### [Given entries]
########################################

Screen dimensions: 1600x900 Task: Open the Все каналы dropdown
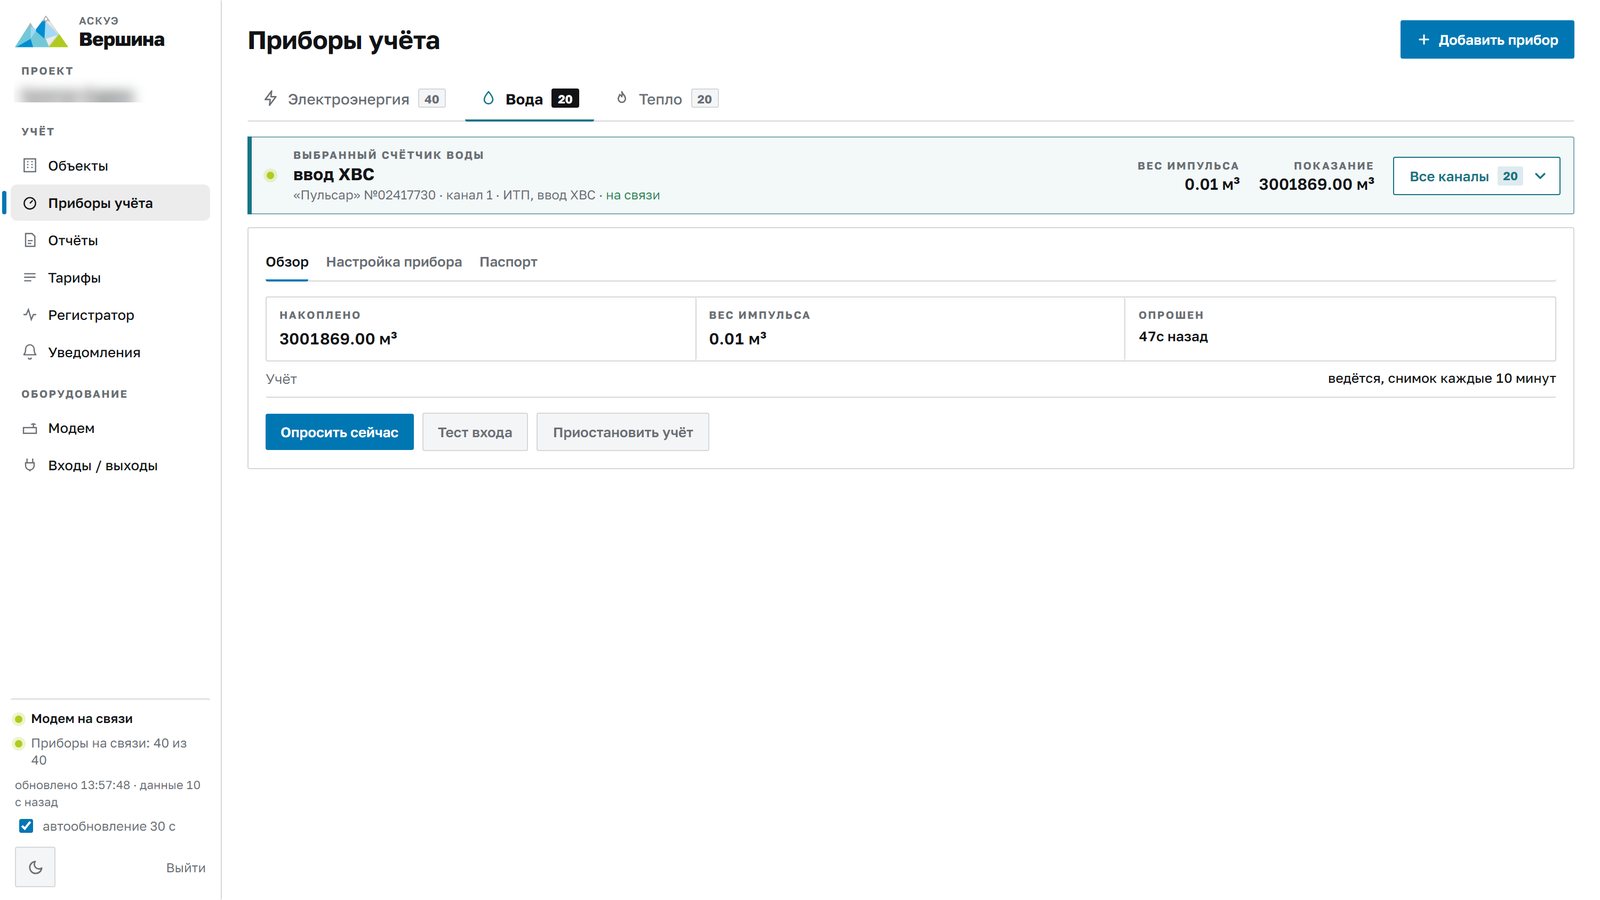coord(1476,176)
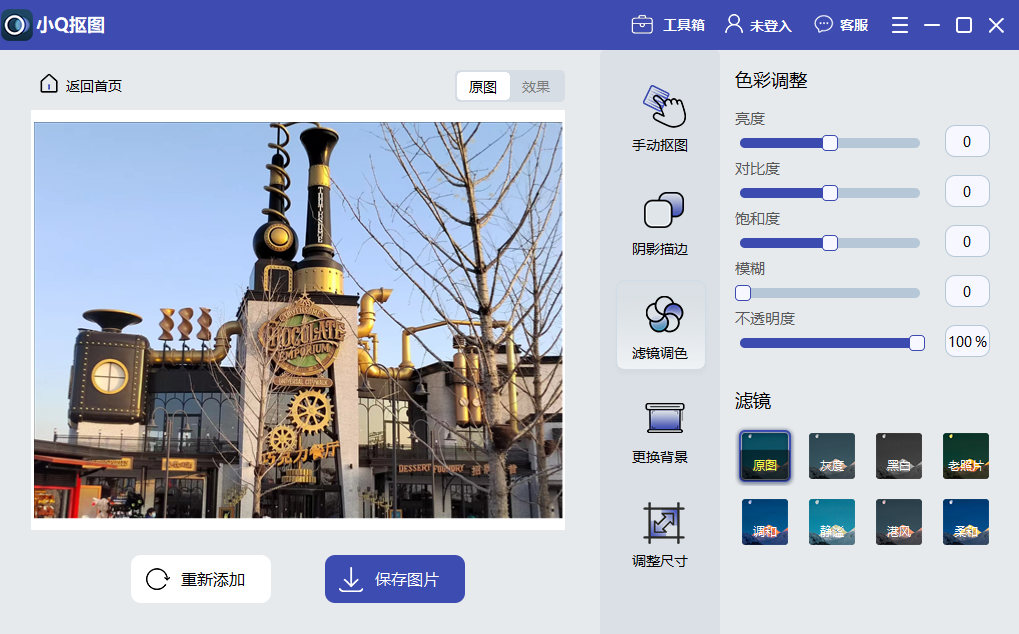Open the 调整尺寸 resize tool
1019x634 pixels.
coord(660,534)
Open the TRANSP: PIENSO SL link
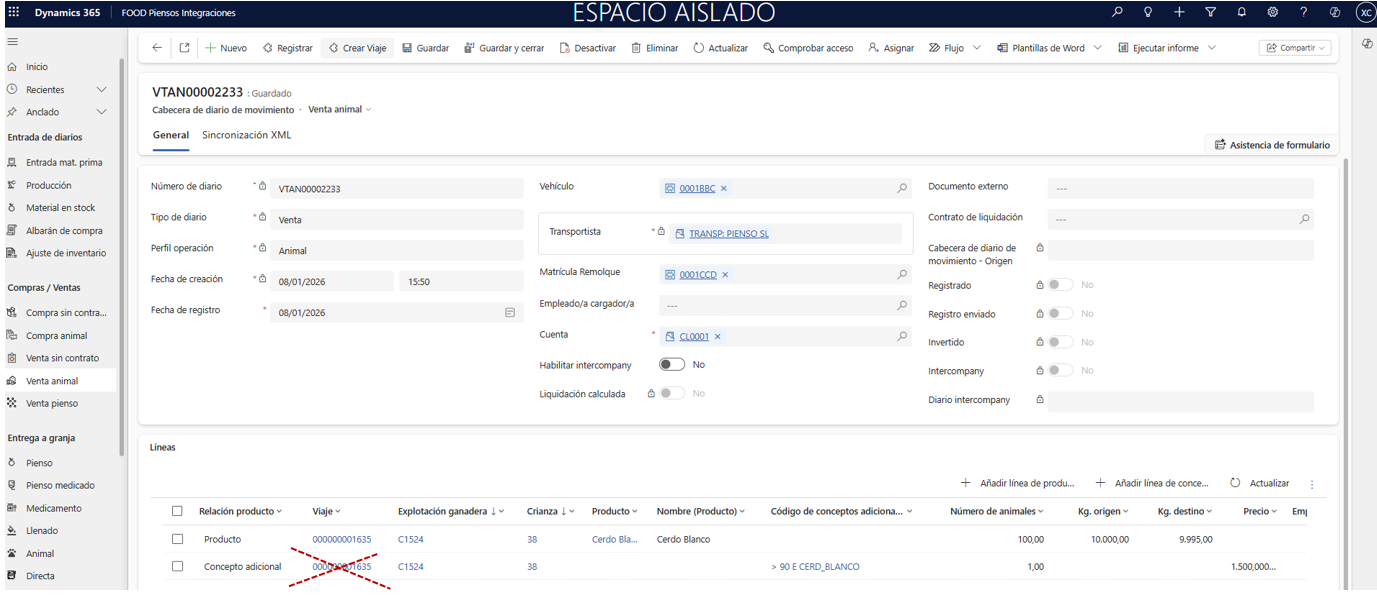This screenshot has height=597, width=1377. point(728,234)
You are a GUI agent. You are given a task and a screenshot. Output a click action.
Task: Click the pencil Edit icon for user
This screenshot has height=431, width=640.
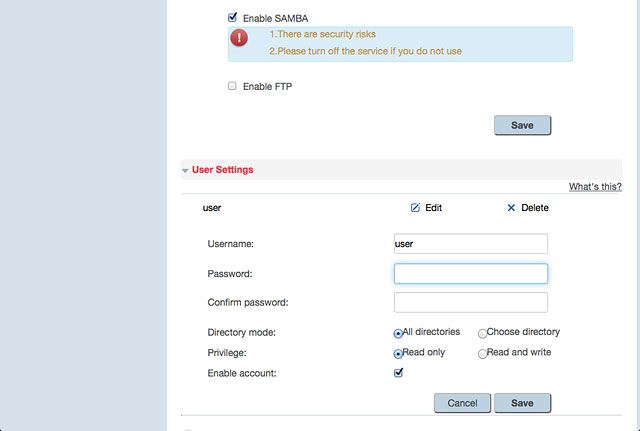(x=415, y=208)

########################################

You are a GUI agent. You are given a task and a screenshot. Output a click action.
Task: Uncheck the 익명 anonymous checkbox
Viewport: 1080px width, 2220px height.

########################################

### [Given problem]
Return the entries starting with the line that contains "Open the TRANSP: PIENSO SL link" and going on through the line that contains "(x=415, y=208)", reproducing each line as it appears. Leave the pictures out of your answer.

### [Completed exercise]
Open the TRANSP: PIENSO SL link
This screenshot has height=597, width=1377. point(728,234)
You are a GUI agent. You are given a task and a screenshot. Output a click action.
Task: Click the pencil Edit icon for user
This screenshot has height=431, width=640.
(x=415, y=208)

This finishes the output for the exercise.